Location
- 12000 W. Emigh Road Tucson, Pima County, Arizona 85743 United States 32°22′02″N 111°13′15″W﻿ / ﻿32.3673351°N 111.2207°W

Information
- Type: Public
- Established: 1975 (51 years ago)
- School district: Marana Unified School District
- CEEB code: 030200
- Principal: Caitlyn Kauffman
- Teaching staff: 119.83 (FTE)
- Grades: 9–12
- Enrollment: 2,429 (2023–2024)
- Student to teacher ratio: 20.27
- Campus type: Rural
- Colors: Blue and gold
- Team name: Tigers
- Rival: Mountain View High School
- Website: maranahigh.maranausd.org

= Marana High School =

Marana High School is one of three high schools operated by the Marana Unified School District for the town of Marana, Arizona. It was established in 1975.

(Pointing records for text and elements)

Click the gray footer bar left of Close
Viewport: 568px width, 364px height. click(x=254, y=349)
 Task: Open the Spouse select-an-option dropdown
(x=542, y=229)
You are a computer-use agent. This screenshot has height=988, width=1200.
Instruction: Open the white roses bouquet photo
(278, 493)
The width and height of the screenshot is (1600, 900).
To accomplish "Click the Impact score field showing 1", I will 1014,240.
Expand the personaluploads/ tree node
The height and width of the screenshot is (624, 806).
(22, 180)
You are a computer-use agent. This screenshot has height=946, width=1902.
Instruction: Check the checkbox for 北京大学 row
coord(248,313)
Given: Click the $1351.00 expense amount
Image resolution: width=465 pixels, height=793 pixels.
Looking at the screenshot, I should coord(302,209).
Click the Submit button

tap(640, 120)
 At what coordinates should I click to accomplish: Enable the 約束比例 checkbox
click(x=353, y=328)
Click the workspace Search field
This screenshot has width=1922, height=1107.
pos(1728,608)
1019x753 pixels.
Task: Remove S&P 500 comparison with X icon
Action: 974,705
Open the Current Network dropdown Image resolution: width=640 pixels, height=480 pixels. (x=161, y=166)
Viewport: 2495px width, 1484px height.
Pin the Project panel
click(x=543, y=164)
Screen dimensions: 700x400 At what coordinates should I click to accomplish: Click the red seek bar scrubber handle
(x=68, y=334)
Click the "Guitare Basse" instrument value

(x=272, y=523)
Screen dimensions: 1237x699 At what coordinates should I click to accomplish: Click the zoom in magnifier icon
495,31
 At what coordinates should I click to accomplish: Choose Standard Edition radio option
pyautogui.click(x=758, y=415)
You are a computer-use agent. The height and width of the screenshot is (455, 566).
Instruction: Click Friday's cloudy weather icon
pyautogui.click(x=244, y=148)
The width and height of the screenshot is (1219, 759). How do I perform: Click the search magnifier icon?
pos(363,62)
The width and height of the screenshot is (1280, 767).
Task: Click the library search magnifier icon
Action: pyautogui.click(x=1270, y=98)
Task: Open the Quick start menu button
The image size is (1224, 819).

Request A | Translate this sentence from the Marana High School text into Spanish: "Marana High School is one of three high schools operated by the Marana Unified School District for the town of Marana, Arizona."
Request B | Retype, without changes, the stretch of the Marana High School text that begins with the words containing "Marana High School is" and ends with "established in 1975.".
The listing above has no connection to the Marana High School text.

Complete answer A | Marana High School es una de las tres escuelas secundarias administradas por el Distrito Escolar Unificado de Marana para el pueblo de Marana, Arizona.

Complete answer B |
Marana High School is one of three high schools operated by the Marana Unified School District for the town of Marana, Arizona. It was established in 1975.